A native of central New Jersey born into a family of Princeton alumni, Katzenbach went on to become one of the most influential government leaders of the 1960s and one of the foremost advocates against segregation.
“[Katzenbach] was front and center on the issue of civil rights and the voice of the administration,” professor of history and public affairs Julian Zelizer said. “He turned the idea of civil rights into actual legislation.”
Perhaps Katzenbach’s most famous moment during the movement came on June 11, 1963, when instead of attending his 20th reunion at the University, he traveled to Tuscaloosa, Ala., and faced down Governor George Wallace on the steps of the University of Alabama. He was backed by the National Guard and under direction from President John F. Kennedy to assist in the admittance of two African-American students to the previously segregated University.
“That image will be forever engraved in history,” history professor Sean Wilentz said. He explained that it was Katzenbach’s unflappable nature that allowed him to navigate such a tense situation. “If you knew Nick, he was not a man that was easily shaken up.”
African American studies professor Imani Perry said Katzenbach was an “ardent defender of federal civil rights legislation.” She commended him not just for arguing cases before the courts, but also for having the courage to confront segregationists face-to-face on their own turf.
“Many members of my own family have attended the University of Alabama since its desegregation, so I feel personally moved by his commitment to equality and civil rights,” she said.
Katzenbach continued the fight for justice and played an influential role in drafting the Civil Rights Act of 1964 and the arduous process of getting it passed through Congress.
“He had to be strategic; he had to be tough,” Zelizer said.
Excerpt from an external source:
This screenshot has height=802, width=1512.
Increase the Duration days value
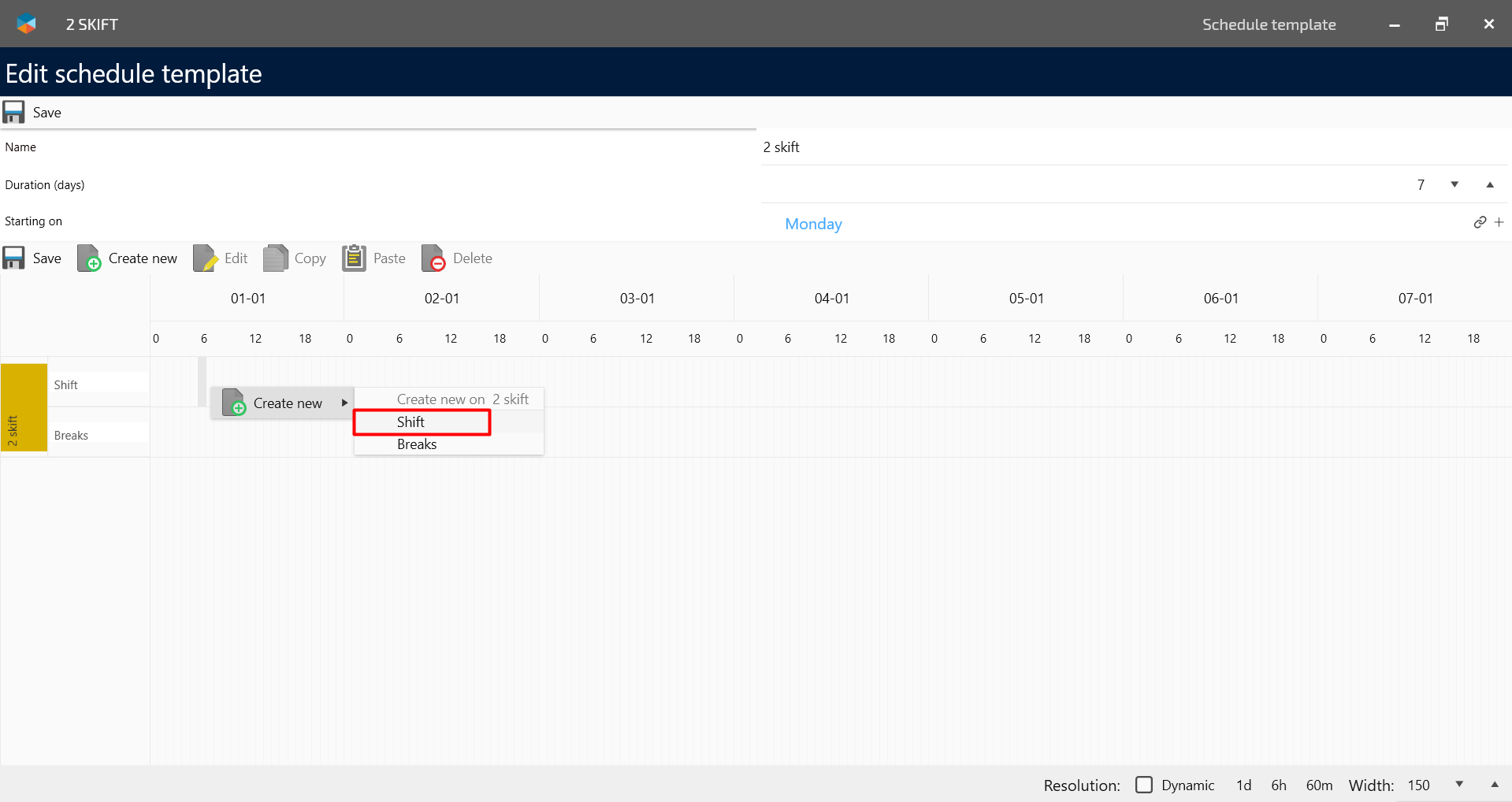coord(1490,184)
He described Katzenbach as being uniquely qualified to tackle the issue due to his ability both to listen to the concerns of the movement on the ground and to take into account political considerations in Washington.
“He had thick skin; he was very strategic and remarkably open and willing to listen,” Zelizer said.
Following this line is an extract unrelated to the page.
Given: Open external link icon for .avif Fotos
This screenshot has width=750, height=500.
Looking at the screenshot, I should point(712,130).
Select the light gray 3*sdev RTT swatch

During his time in the Kennedy administration, Katzenbach also wrote influential legal briefs justifying the naval blockade of Cuba during the Cuban Missile Crisis, negotiated the release of prisoners following the Bay of Pigs invasion and — following the Kennedy assassination — wrote the memo that spearheaded the Warren Commission that investigated the killing.
He went on to serve as the Attorney General and Undersecretary of State for President Lyndon B. Johnson until 1968.
Katzenbach, who attended the University in the midst of World War II, had an unconventional University experience. After Pearl Harbor, at age 19, he left the University to enlist in the Army. Commissioned as a second lieutenant in the Army Air Corps, he navigated B-25 bombers until his plane was shot down, and he spent two years as a prisoner of war in Italy and Germany.
During his time as a POW, Katzenbach read over 400 books. When he returned to Princeton in 1945, he completed nine examinations and wrote his thesis all within two months before graduating cum laude. He went on to attend Yale Law School and was a Rhodes Scholar.
Katzenbach eventually served on the Board of Trustees at the University and was ranked as the 16th-most influential alumnus by the Princeton Alumni Weekly Magazine for the pivotal role he played in the U.S. Civil Rights movement.
“[H]e devoted his life to the common good of the nation and its citizens,” Perry said. “His legacy lives on here in the lives of Princeton’s many students who devote themselves to public service.”
Katzenbach is survived by his wife Lydia, his sons Christopher and John, his daughters Mimi and Anne and six grandchildren.